After delaying new bus purchases for a few years during the recession, we began actively replacing the oldest buses in our fleet in 2012. We now have 326 new buses on the road, which helps make the ride more comfortable and more reliable.

We’re making much-needed improvements to MAX tracks, switches and equipment to improve reliability and on-time performance. View details on specific projects here.

On average in 2015, about one in every five trips was delayed. We know how frustrating this can be for our riders. That’s why we’re addressing many of the areas that affect our system’s on-time performance, including maintenance, training and partnerships.

MAX Orange Line Shelter Additions

Beginning September 2016, fourteen additional shelters will be installed at the ten MAX Orange Line stations. These shelters are among a handful of add-back items that the FTA gave TriMet approval to install after the Portland-Milwaukie Light Rail Transit Project came in on time, but under budget in the range of $48 million.
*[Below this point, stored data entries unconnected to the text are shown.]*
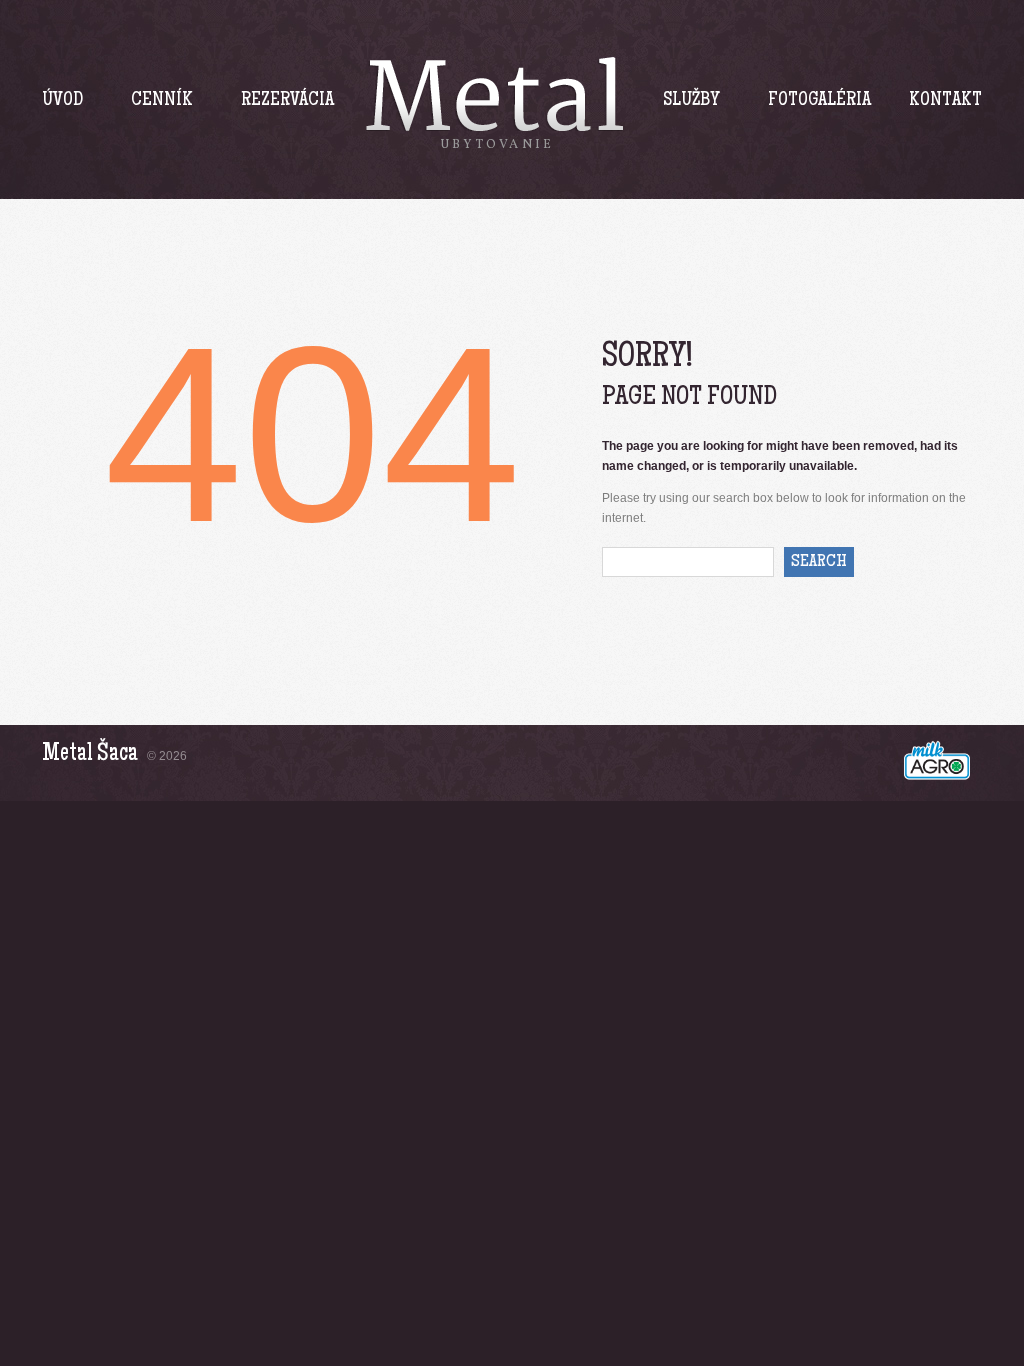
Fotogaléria (819, 101)
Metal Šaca (90, 754)
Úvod (62, 101)
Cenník (162, 101)
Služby (691, 101)
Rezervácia (287, 101)
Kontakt (945, 101)
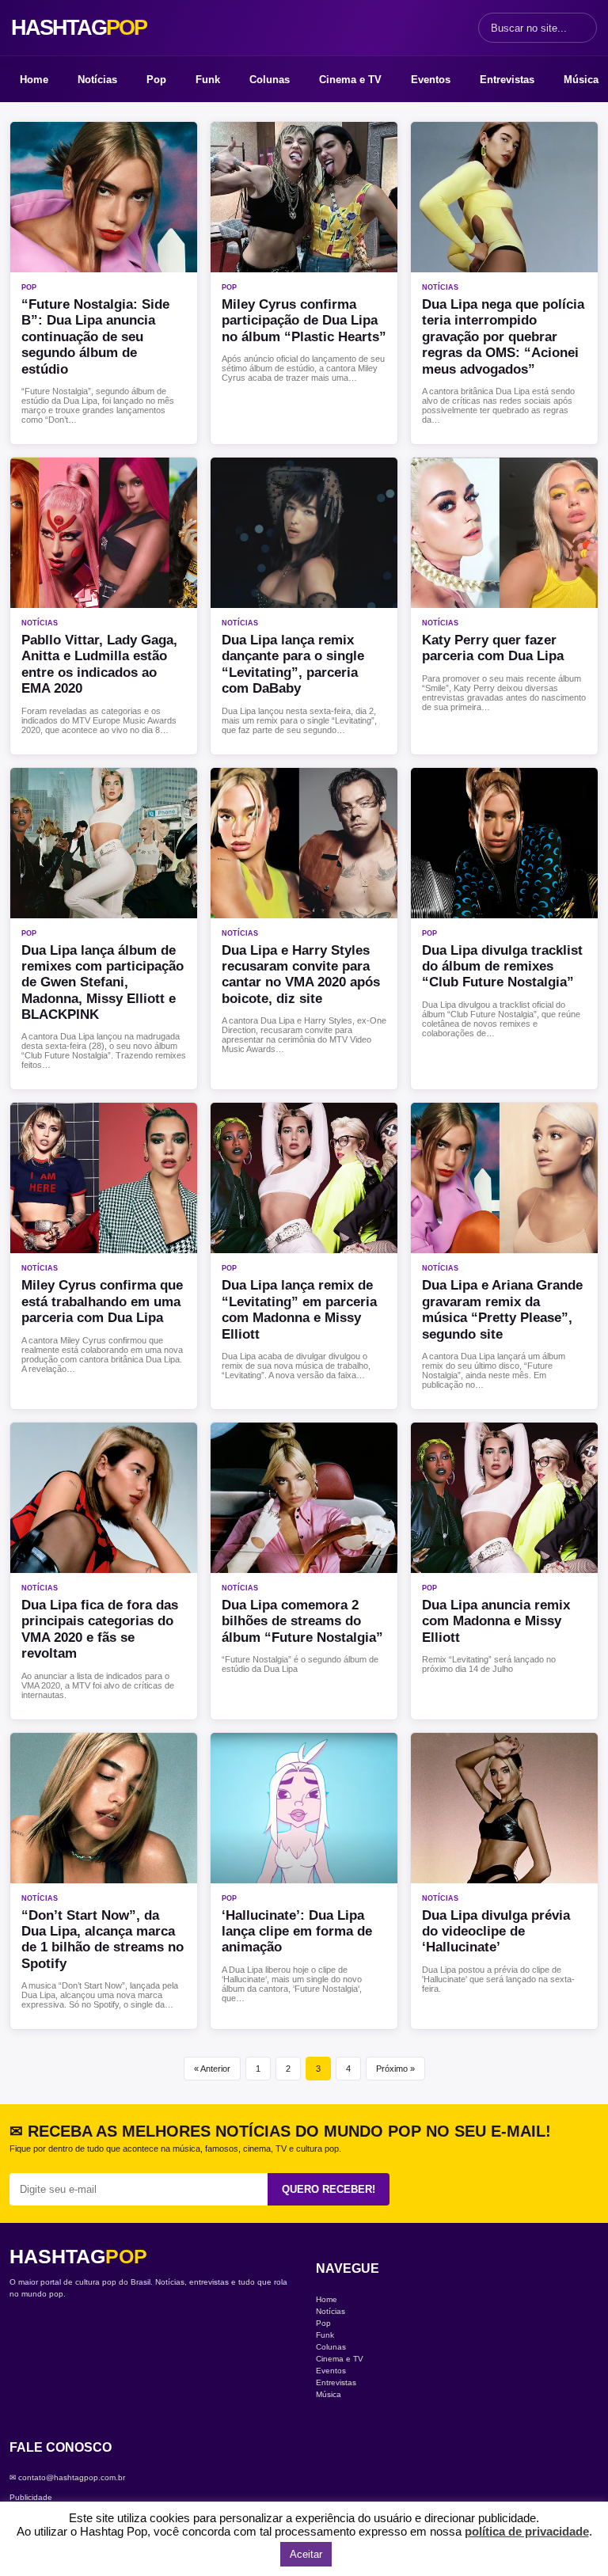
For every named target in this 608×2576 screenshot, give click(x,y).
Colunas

The deferred shelters will be installed sequentially from SE Park Ave Station to Lincoln Station. The project will take approximately one year to complete.

As it nears 20 years old, we're giving the Washington Park MAX Station a fresh look with colorful graphic wall coverings, better lighting and new wall designs in the elevator lobbies.

Starting in 2017, you’ll be able to “tap on” using a fare card, smartphone or credit/debit card when you board the bus or train. Load value onto your account by phone, on the web or at grocery/convenience stores.

We’ve created our first-ever Bike Plan — a roadmap that will help guide future investments in biking infrastructure and amenities. This includes improving bike access to transit stops, expanding parking options, and accommodating bikes onboard buses and trains.

We’re working with cities and counties to improve sidewalks, crossings and other amenities. Together, we’re making transit more accessible.

The Powell Garage will be reconfigured to improve bus and employee circulation and safety at its access points, replace and modernize the aging buildings, and accommodate 50 percent more buses, including larger, articulated buses for the Division Transit Project.

The TriMet Tickets app for Android and iPhone lets you pay your fare instantly — anywhere, anytime. We were the first U.S. transit agency to offer mobile ticketing system-wide.

In 2015, we restored 15-minute service — which had been cut over the last few years due to the recession — on our 12 Frequent Service bus lines and MAX. This means less waiting, shorter travel times and better connections.

Better Ticket Machine Reliability

In 2013, we replaced more than half of our 213 ticket machines and upgraded the software, card readers and bill acceptors. Overall reliability has improved dramatically — it’s now consistently around 98%.

Arrival Screens at MAX Stations

We’re adding more digital information displays at MAX stations throughout the system, to provide more riders with timely service information. The new screens will be installed gradually throughout 2016 and 2017.


Safety & Security

TriMet crews are making upgrades to stations and pedestrian crossings along the MAX Blue Line. The renovations include upgrades to shelters, windscreens, security cameras and lighting.

All transit centers, stations, elevators, trains and buses are equipped with cameras, to deter crime and help prosecute people who commit crimes on the system.

Transit Police Response Teams use plainclothes and undercover officers along with traditional uniformed officers to help deter criminal or inappropriate behavior.